At CIML, the CB2M (Computational Biology, Biostatistics and Modelling) group will help to ensure a suitable working environment for the PhD student, facilitate communication between Teams 1 and 2 by contributing its expertise in both computational biology and immunology, and lend its skills to Team 2 to help develop new analysis methods. CB2M comprises 4 engineers specialized in computational biology, biostatistics and mathematical modeling. They collaborate with the research teams to provide support for interdisciplinary projects and promote the most advanced methods and technologies. The CB2M is also a collaborative ecosystem, where all the bioinformaticians can work in a community within the same premises, offering rich and dynamic daily interactions. CB2M works alongside researchers to monitor projects carried out by bioinformaticians, and co-supervises their activities. The CB2M is strongly committed to the implementation of best practices concerning the reproducibility of analyses, the FAIR aspect of data and the dissemination of results (Open Science).
Contraintes et risques
The PhD student will be co-supervised by Marc Dalod and Magali Richard, with CIML as main affiliation.
Secondary location: The PhD student will spend long periods (2 to 3 months each) in the of team of Magali Richard, to assimilate the complementary expertise and scientific culture of the two laboratories, and promote synergy between them.
The PhD student will have to keep abreast of technological and methodological developments.
Informations complémentaires
Expected training :
1. Master degree in bioinformatics / computational biology and/or mathematics.
2. Appetence for mathematical modeling of biological processes.
Expected scientific skills:
1. Excellent programming skills in R or Python.

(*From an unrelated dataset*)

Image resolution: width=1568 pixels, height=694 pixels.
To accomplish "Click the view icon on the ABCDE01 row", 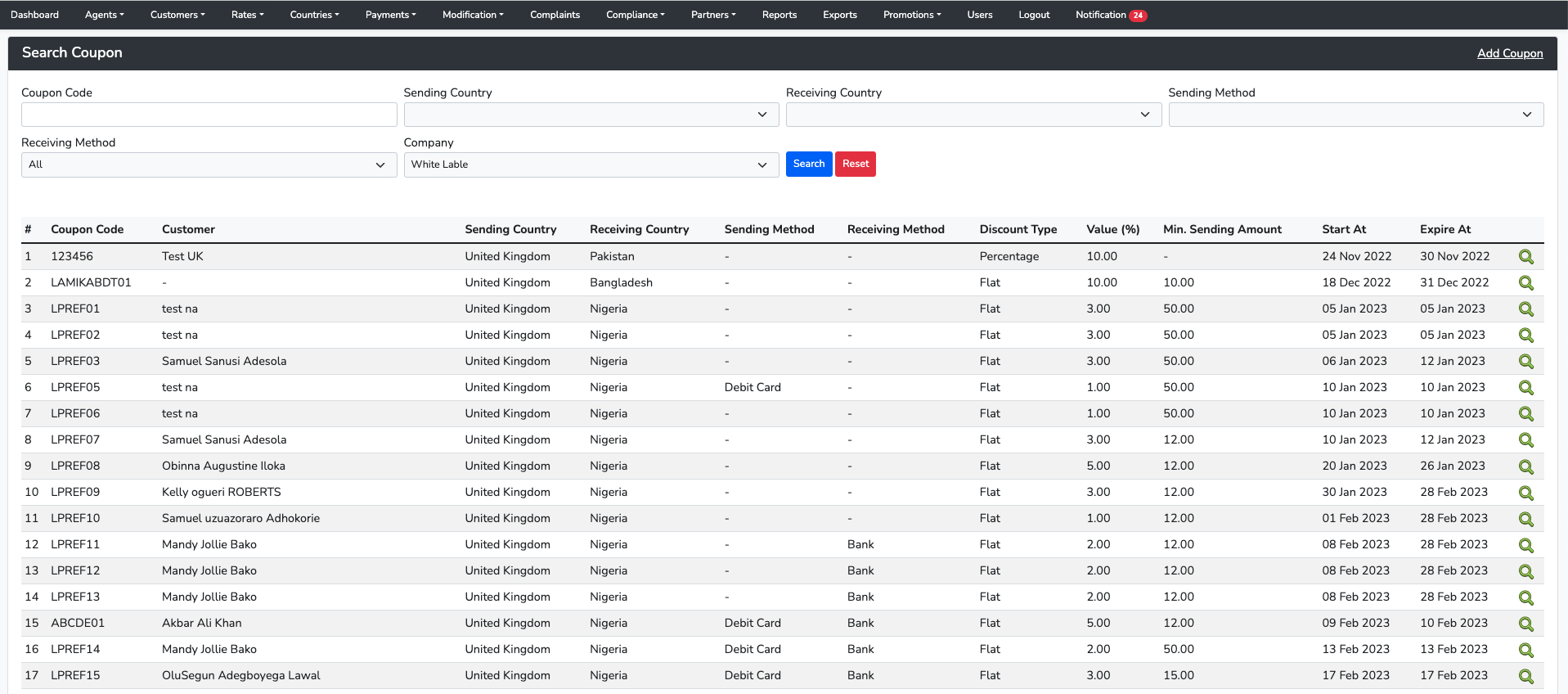I will tap(1525, 624).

2. Knowledge of software required for genomic (e.g. CellRanger, STAR) and single-cell (e.g. Seurat, Monocle, Velocyto or Scanpy) data analysis.
3. Practical understanding of mathematical methods for multidimensional data analysis (PCA, t-SNE, UMAP, pseudotime, statistical learning, etc.).
Desired scientific skills.
1. Working knowledge of containerization tools (Docker, Singularity), version managers (Git) and workflow managers (Snakemake).
2. Interest in methodological aspects of data analysis.
Desired experience.
Successful experience in bioinformatics applied to genomic or transcriptomic data, ideally at single-cell scale.
Language skills.
Good written and oral communication skills. Fluency in scientific English (written and spoken).
Other qualities expected.
1. Ability to work as part of a team in a multidisciplinary environment; ability to listen and make suggestions.
2. Excellent analytical and synthesis skills.
3. Excellent organization and autonomy in project management.
4. Interest in biology, in particularly in immunology.